Seharusnya semua pihak harus lebih bijak dalam melakukan segala hal, apalagi yang ada hubungannya dengan hajat hidup orang banyak. Kita ini tinggal di Indonesia, sebuah Negara berdaulat yang memiliki konstitusi yang telah diperjuangkan dengan darah dan air mata oleh para founding father dan semua komponen anak bangsa bahwa kita telah menyepakati bahwa Pancasila dan Undang-undang Dasar 1945 adalah dasar dari segala kebijakan yang telah atau akan diterbitkan kemudian. Para pengambil keputusan atau seluruh komponen bangsa harus kembali dan harus selalu kita ingatkan tentang isi kandungan Sumpah Pemuda. Tidak seorangpun dibiarkan mengambil keputusan atau mengeluarkan perundangan atau peraturan sejenis dibawahnya yang bertentangan dengan konstitusi. Itu melanggar hukum dan batal dengan sendirinya.

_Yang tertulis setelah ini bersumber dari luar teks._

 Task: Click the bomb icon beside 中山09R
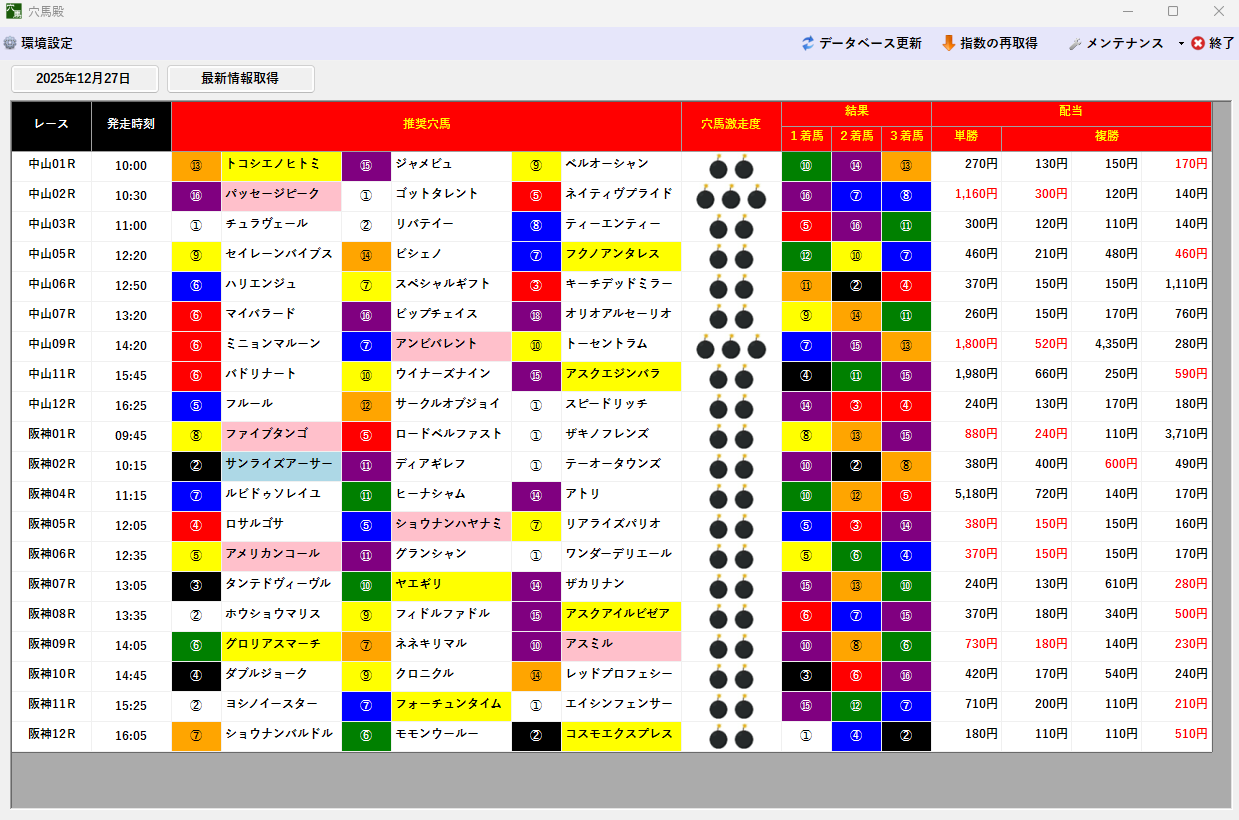(729, 345)
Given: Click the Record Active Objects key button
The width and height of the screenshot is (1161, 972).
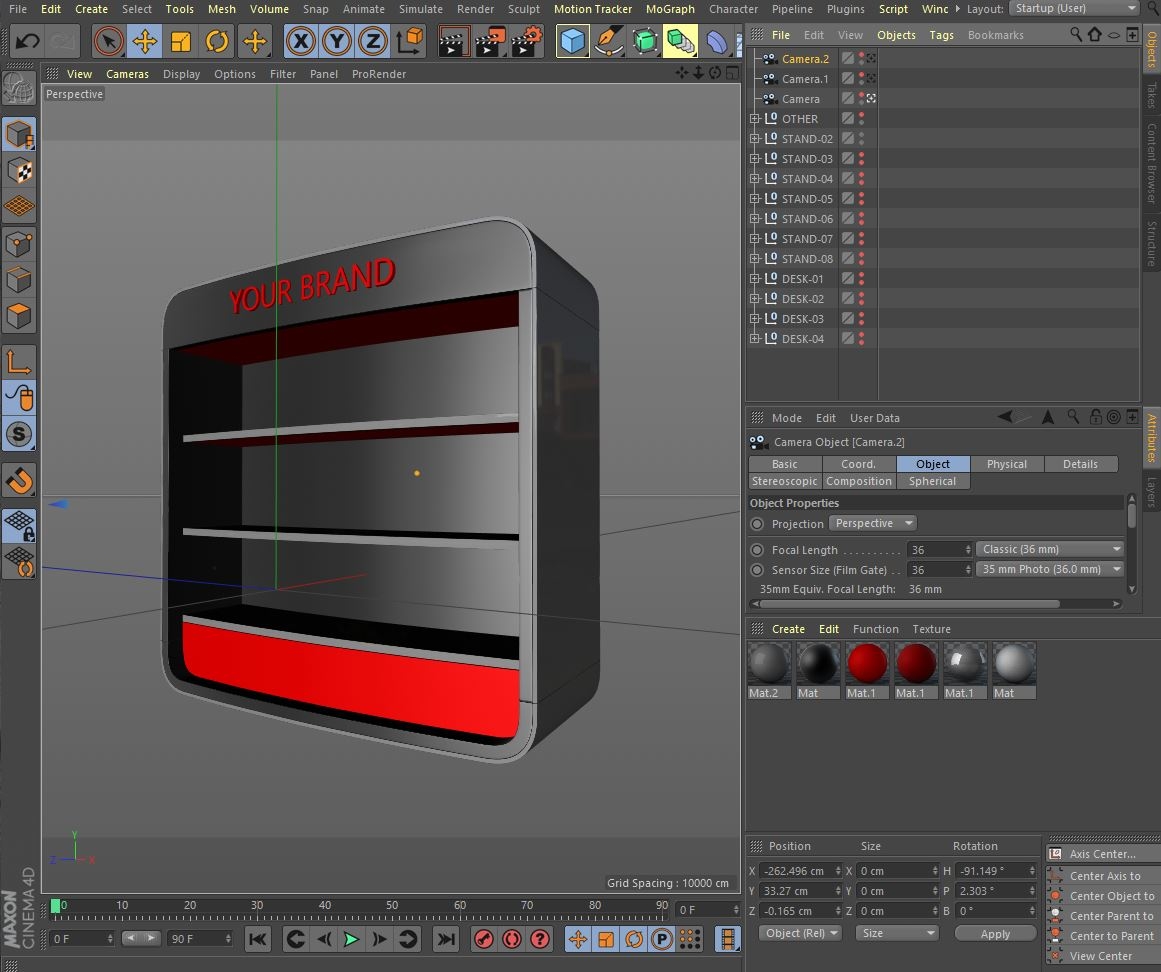Looking at the screenshot, I should pyautogui.click(x=484, y=939).
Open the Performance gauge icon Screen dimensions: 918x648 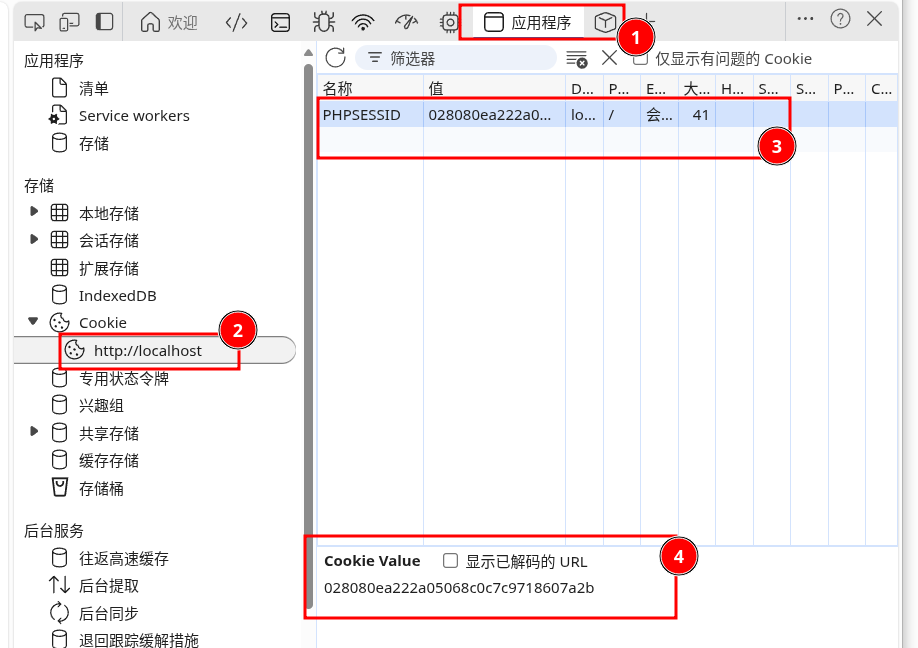[x=406, y=22]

Namun kejadian demi kejadian yang melanggar hukum dan berpotensi memecah belah bangsa terjadi begitu saja dan tidak ada tindakan tegas dan segera dari pemerintah pusat. Akibatnya tindakan main hakim sendiri terjadi dimana-mana dan seolah-olah sebagai tuntutan mayoritas masyarakat Indonesia. Seperti ada Negara di dalam Negara. Para pembuat keputusan seperti semau gue dalam mengambil kebijakan demi kepentingan dan popularitasnya. Ini warning yang sangat keras bagi keberlangsungan Republik Indonesia yang kita cintai. Saya ngeri membayangkan negeri kita tercabik-cabik dan terpecah-pecah menjadi beberapa Negara kecil. Entah siapa diuntungkan dengan situasi seperti ini.

Wahai Silent majority sudah saatnya kalian angkat suara, negeri ini diambang kehancuran dihari jadinya yang ke 63. Tak perlu lagi ada pertimbangan popularitas atau apapun. Ini kewajiban yang tidak bisa kita tawar-tawar lagi. Anasir asing terasa kental bermain disini. Walaupun kita dalam kondisi terpuruk kita harus tetap tegar. Mari kita tunjukkan pada dunia bahwa kita tetap solid dan selalu setia menjaga wilayah dan kedaulatan NKRI sampai titik darah penghabisan.

Siang ini sejenak aku tundukkan kepala dan memohon kepada Tuhan agar diberikan satu kesempatan lagi buat kita bangsa Indonesia berbenah diri dan menjadi diri sendiri. Buat para pejuang yang selalu konsisten memperjuangkan amanat Pancasila dan UUD ’45 agar selalu diberikan kekuatan dan ketabahan karena perjuangan masih panjang. Merdeka !!!